Questa architettura che si fa in cantiere, promuove l’idea di un’architettura biomimetica percettiva che si integra armoniosamente con l’ambiente naturale circostante, riscoprendo le qualità distintive dell’architettura tradizionale.
Invece di dominare, l’architettura tradizionale è concepita come un involucro modesto che custodisce qualcosa di più prezioso. Questo concetto si è concretizzato in una comunità virtuale in tutto il Sahel, dove nel 2019 è nata Fact Sahel+, una rete di professionisti dell’edilizia operante in città come Bamako, Niamey, Ouagadougou e Bobo-Dioulasso che si scambiano informazioni e risorse.

Progetto, La termitière, che vince il Terra Awaard Sahel 2019, in collaborazione con Mariana Michalcikova
L’uso della terra cruda è un elemento significativo di questo stile, ma la mancanza di legno per i tetti ha portato all’uso diffuso di lamiere, principalmente a causa della deforestazione nella regione saheliana. In città, alcune strutture come le scuole rimanevano scoperte, senza un tetto intermedio, sotto la lamiera, causando temperature interne elevate; nei villaggi rurali e periurbani burkinabé, gli spazi di riferimento si trovano spesso all’aperto, sotto alberi maestosi, soprattutto nel quartiere dei capi. L’abbandono delle tecniche tradizionali, motivate dal risanamento e dall’acculturazione, come nei centri storici italiani dopo la Seconda guerra mondiale, ha causato la perdita di ambienti interni confortevoli che offrivano rifugio dal calore. Questi cambiamenti hanno influenzato le economie locali, obbligando i giovani ad abbandonare i mestieri tradizionali, competenze specifiche acquisite dai loro padri. Diverse società avevano sviluppato case-fortezza con muri spessi e tetti piatti, promuovendo nuove professioni e microeconomie nei villaggi. I giovani senza lavoro nel villaggio oggi emigrano.


Ricerca futurista sull’architettura in terra con l’uso delle AI, Bobo U-Auben, 2023
Durante il mio incarico all’Université Aube Nouvelle (U-Auben) dal 2016 a oggi, ho avuto l’opportunità di guidare un seminario affascinante intitolato “Il vuoto tra danza e architettura”.

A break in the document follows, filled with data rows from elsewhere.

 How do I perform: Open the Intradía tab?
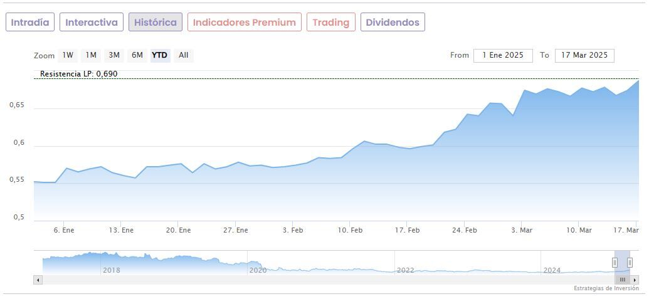pyautogui.click(x=30, y=23)
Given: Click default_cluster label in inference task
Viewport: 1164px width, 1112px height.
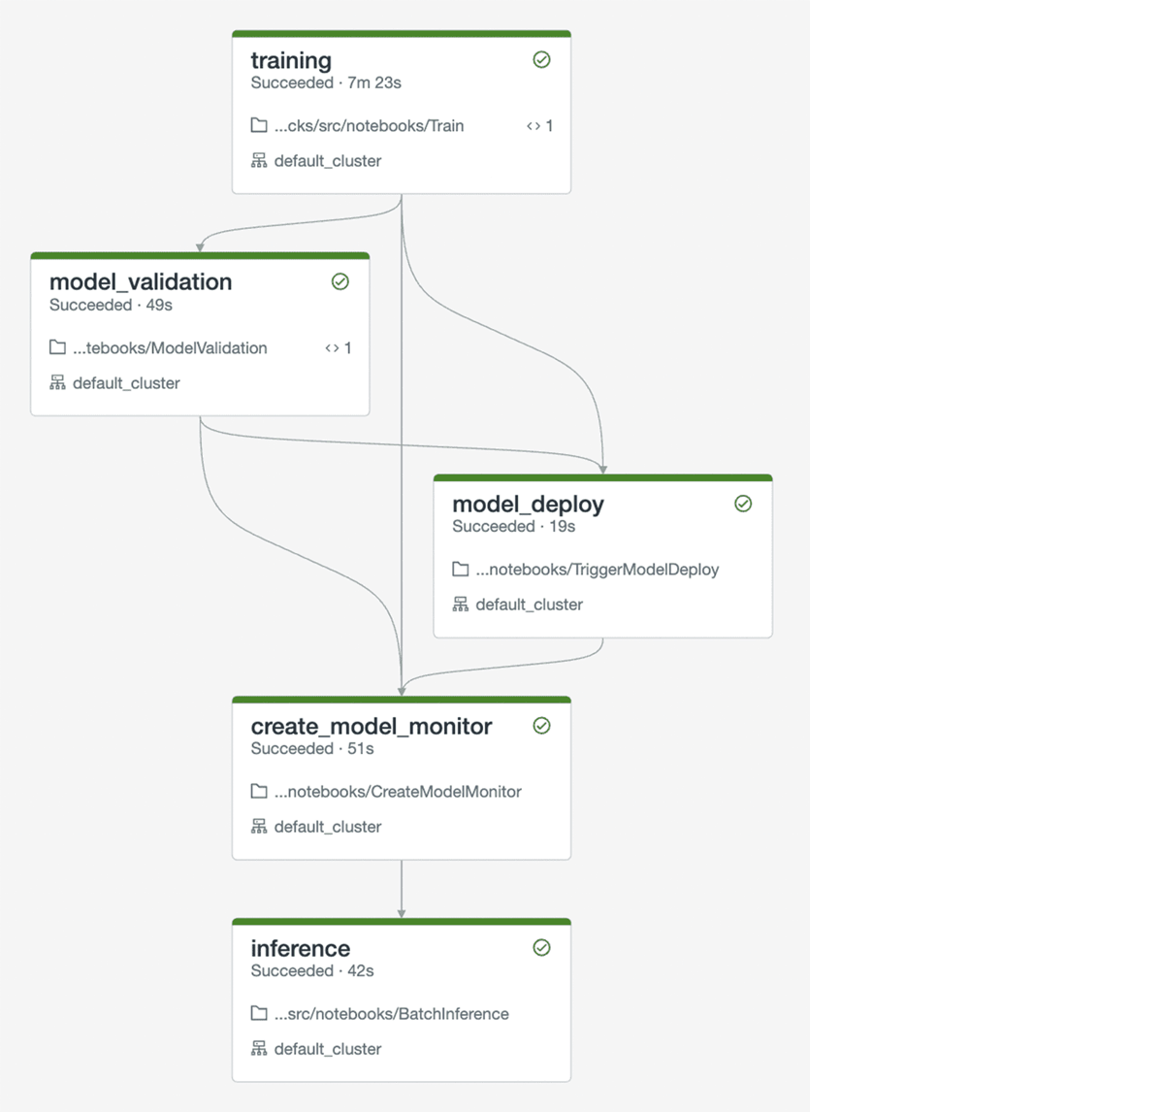Looking at the screenshot, I should tap(327, 1049).
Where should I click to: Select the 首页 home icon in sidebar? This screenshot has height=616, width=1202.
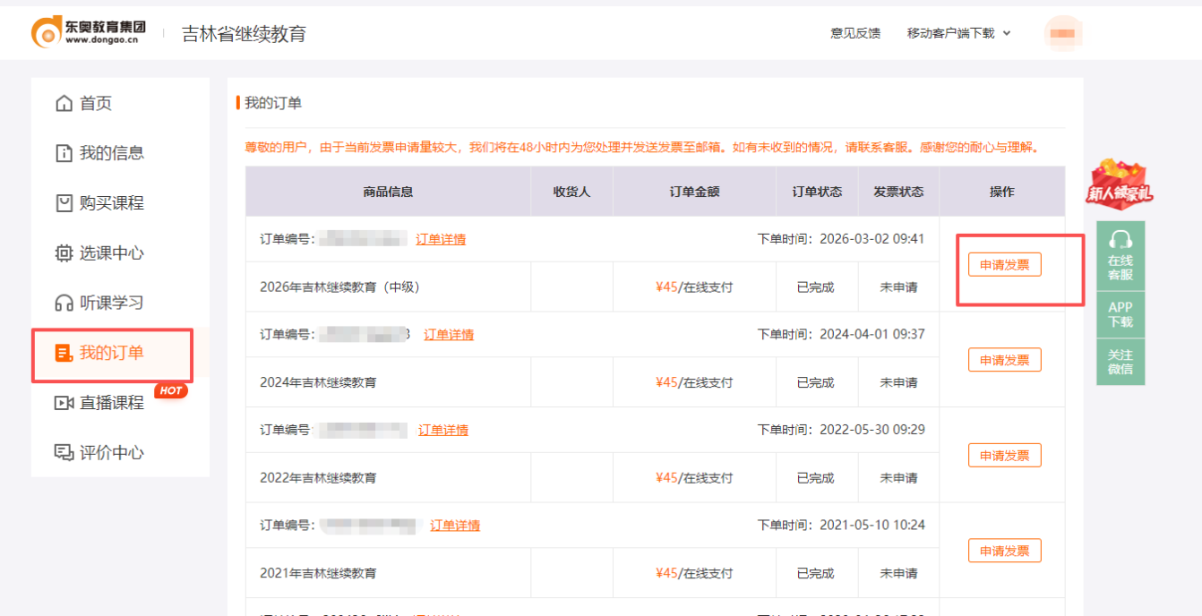pos(88,102)
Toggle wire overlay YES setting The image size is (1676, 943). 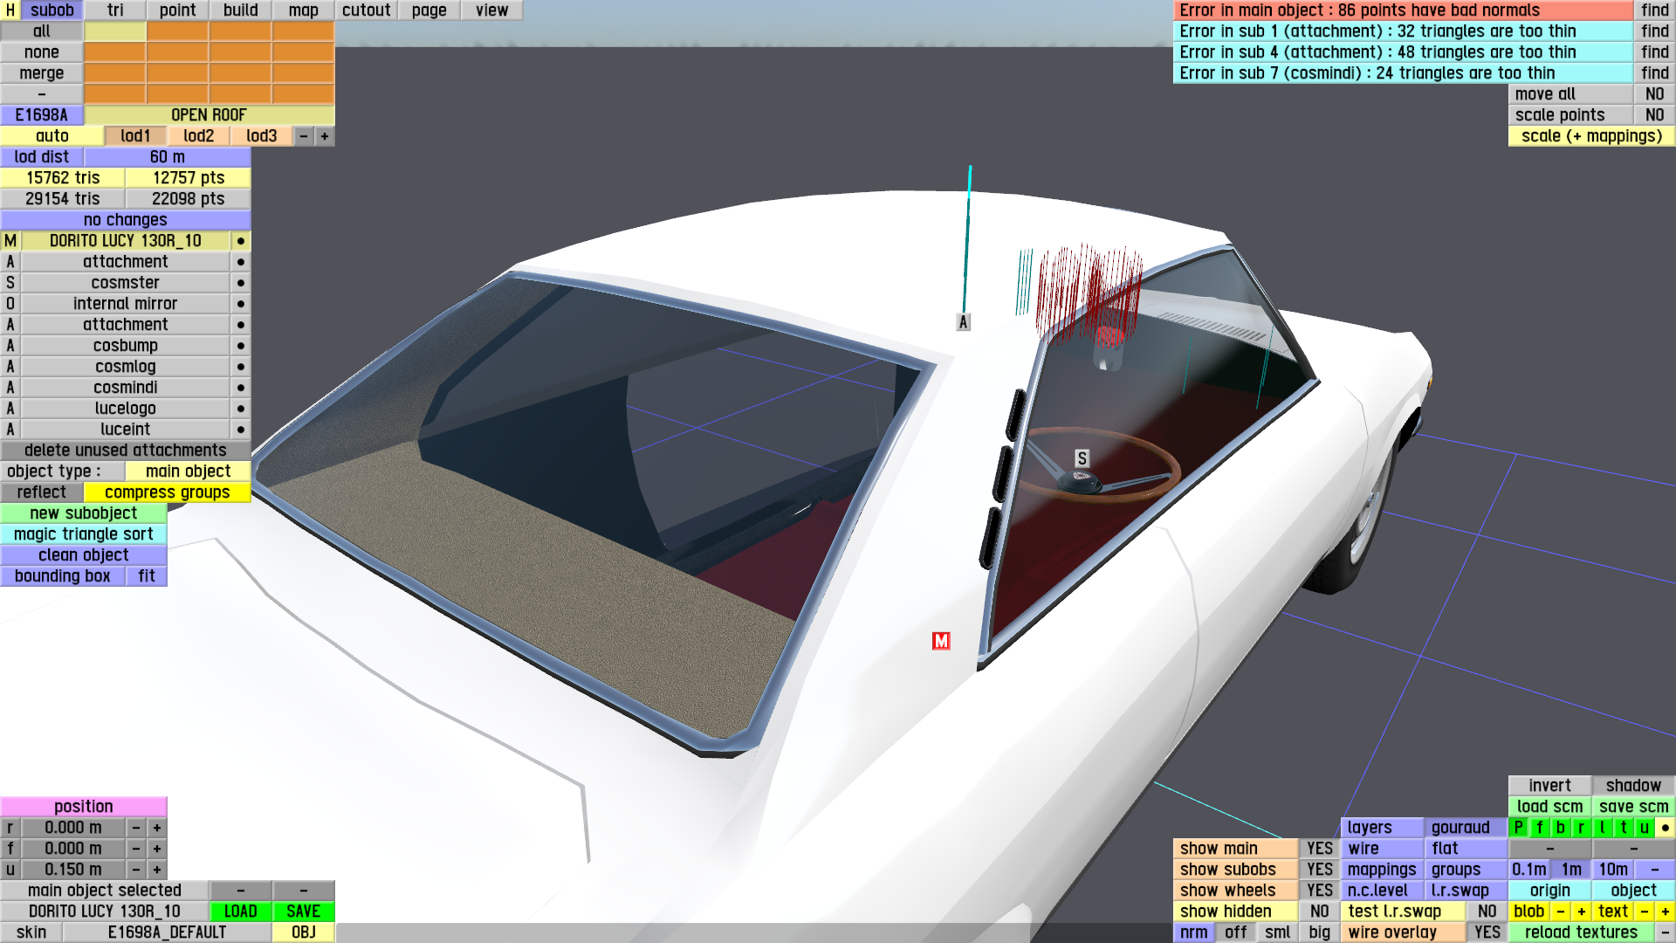(1487, 933)
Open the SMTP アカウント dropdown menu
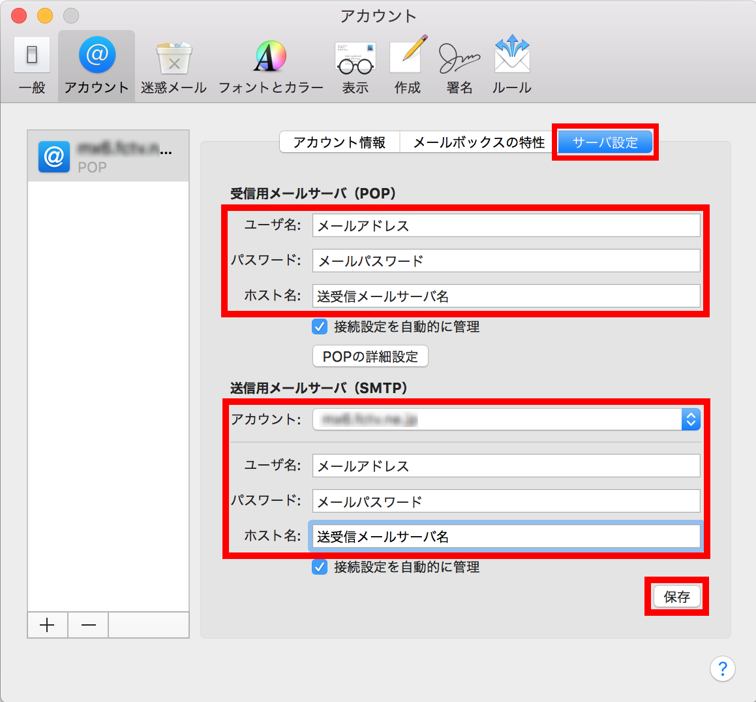 (690, 419)
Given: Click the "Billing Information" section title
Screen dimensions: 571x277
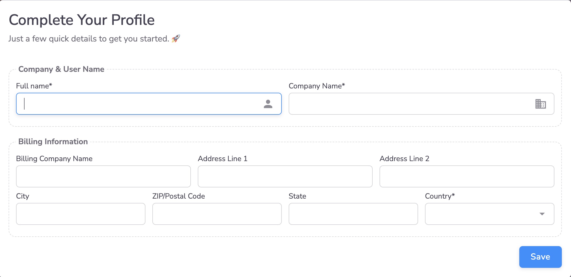Looking at the screenshot, I should pyautogui.click(x=53, y=142).
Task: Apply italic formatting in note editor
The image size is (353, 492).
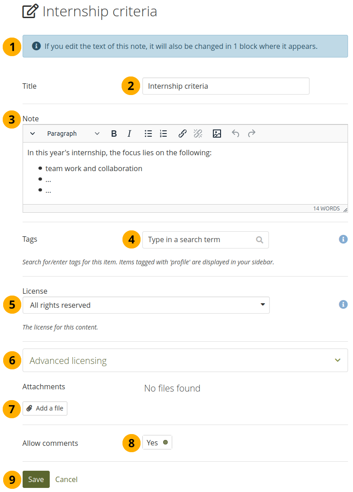Action: [129, 134]
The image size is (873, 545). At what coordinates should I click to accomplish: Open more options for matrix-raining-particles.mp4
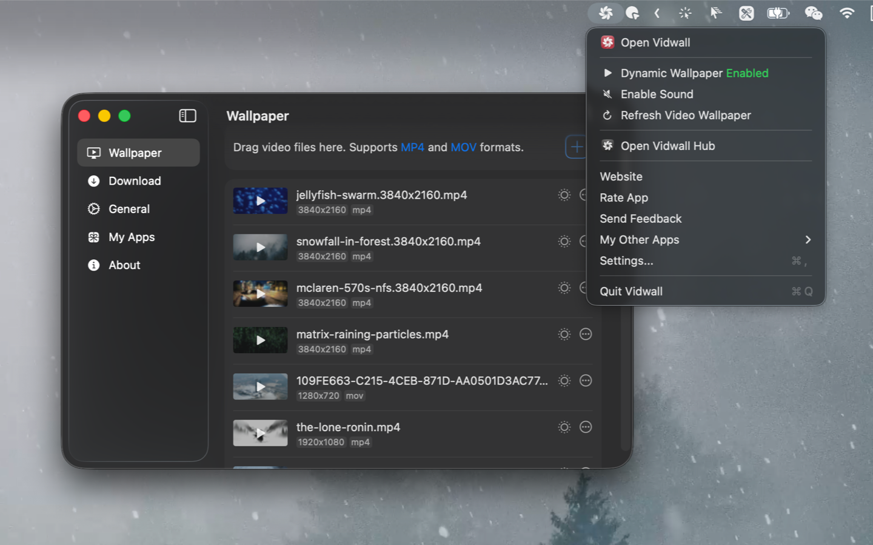[586, 334]
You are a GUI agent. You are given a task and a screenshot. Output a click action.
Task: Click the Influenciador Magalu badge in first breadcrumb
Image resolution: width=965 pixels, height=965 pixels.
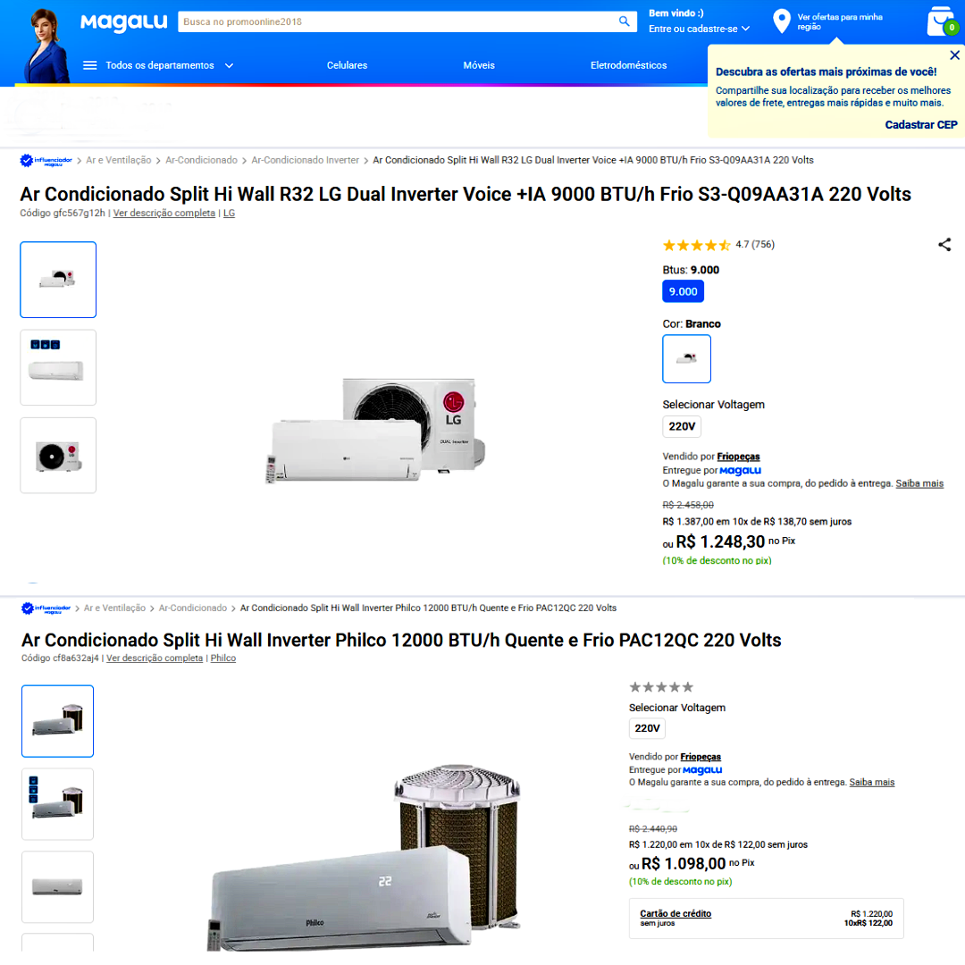click(x=46, y=161)
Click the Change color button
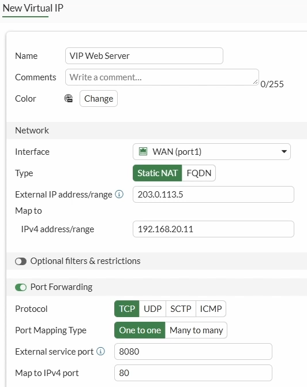Screen dimensions: 307x387 click(x=99, y=98)
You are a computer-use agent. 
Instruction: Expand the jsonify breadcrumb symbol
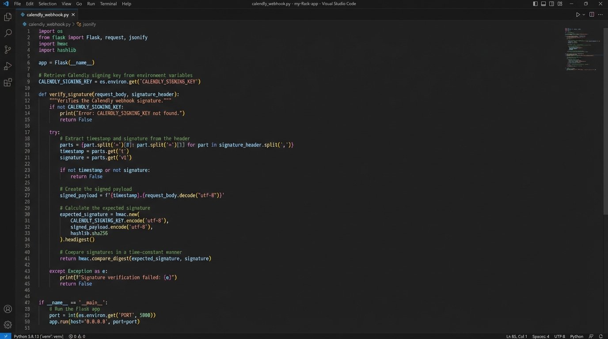[x=89, y=24]
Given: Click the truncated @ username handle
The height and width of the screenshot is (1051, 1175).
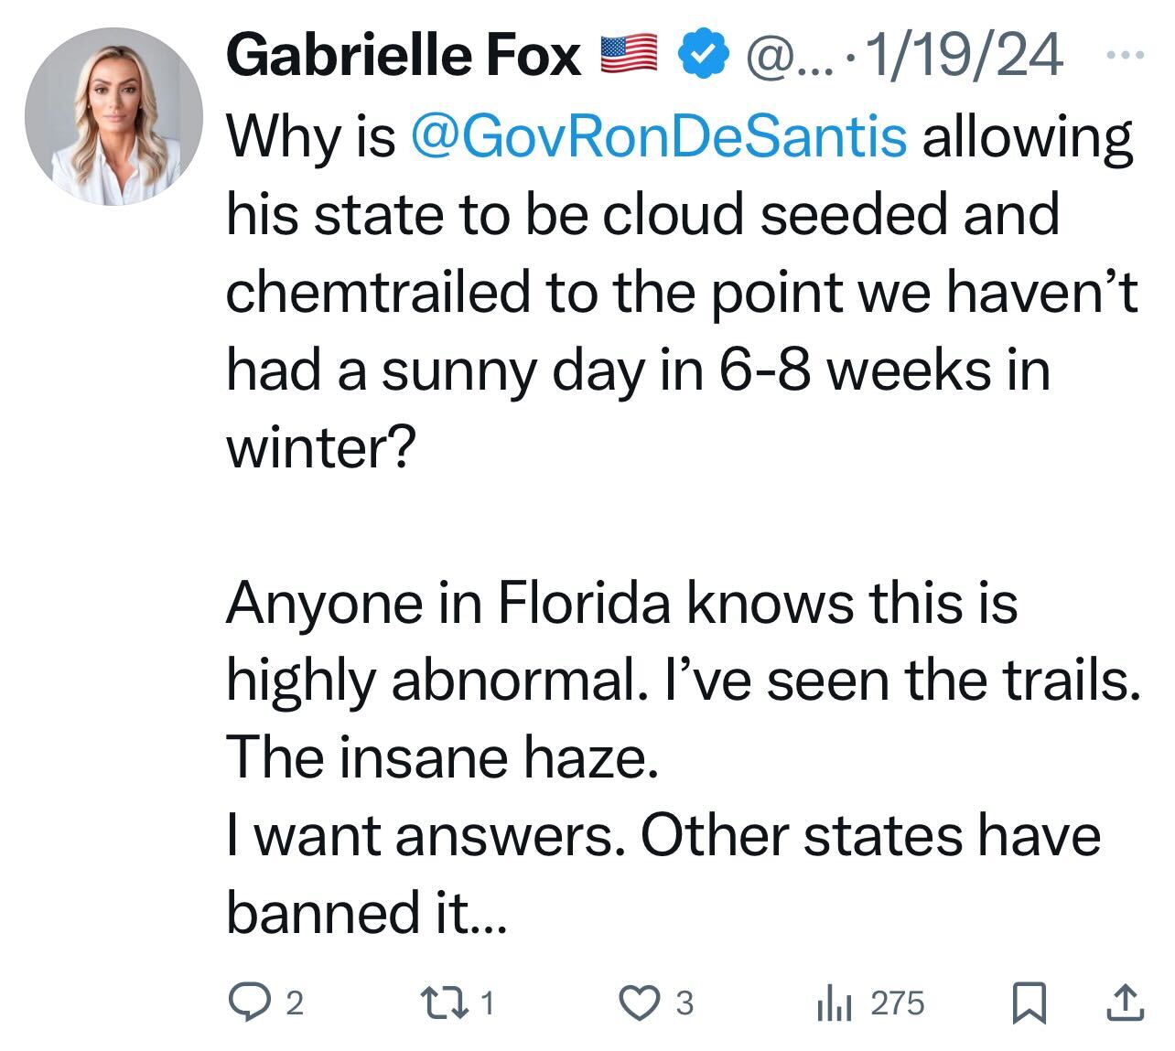Looking at the screenshot, I should click(x=786, y=56).
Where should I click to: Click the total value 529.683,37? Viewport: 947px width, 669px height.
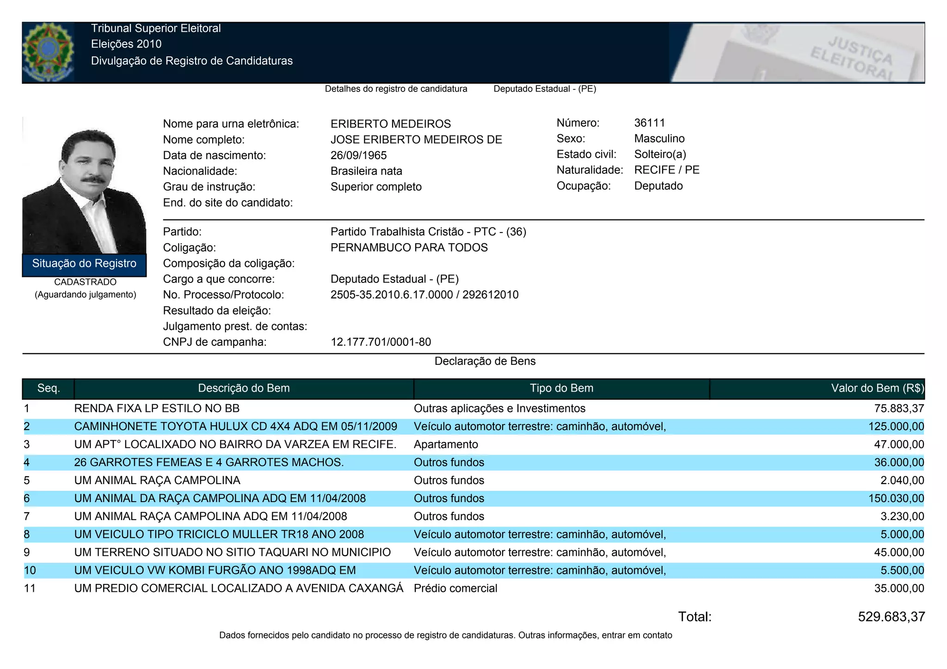(x=891, y=617)
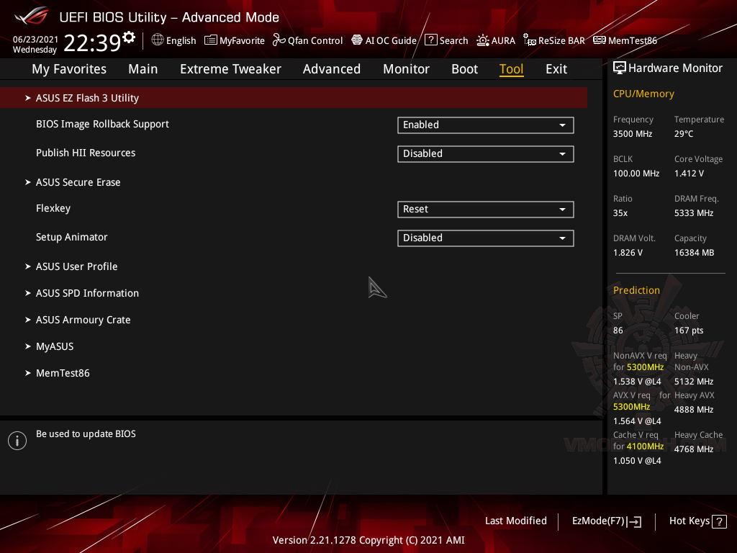The height and width of the screenshot is (553, 737).
Task: Switch to the Boot tab
Action: pyautogui.click(x=464, y=68)
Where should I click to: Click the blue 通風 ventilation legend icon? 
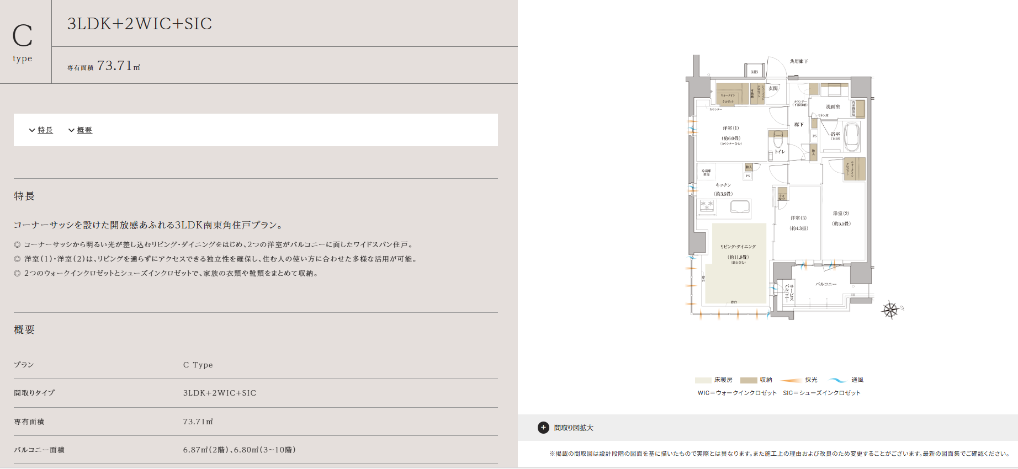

Workshop “Il vuoto tra architettura e danza”, foto di Soly Volna, danza della Cie Katouma, Bobo, U-Auben, 2016
Ho coinvolto gli studenti e una compagnia di danza, Katouma, in un’analisi dell’architettura dell’edificio universitario durante il progetto pilota. Gli studenti hanno individuato luoghi adeguati per i ballerini e documentato lo spettacolo con foto e video, per esplorare due percezioni diverse del vuoto: quella dei ballerini, che animano e reinterpretano gli spazi vuoti, e quella degli architetti, che devono immaginare e riempire lo spazio.
Questo lavoro con gli studenti mi ha spinto a riflettere sui limiti della mia visione legata alla nozione di continuità urbana che avevo già esplorato nei villaggi. Tuttavia, i corsi all’università devono adattarsi ai programmi delle università internazionali e ho dovuto confrontarmi con modelli sconosciuti a Bobo, difficili da trasmettere agli studenti. Ho dovuto reinventarmi processi intellettuali di comprensione dello spazio mobile e mutevole alle realtà emergenti, soprattutto visto il contesto frammentato, che richiedessero un’immaginazione più vivace, attraverso la ricerca di nuovi punti di riferimento.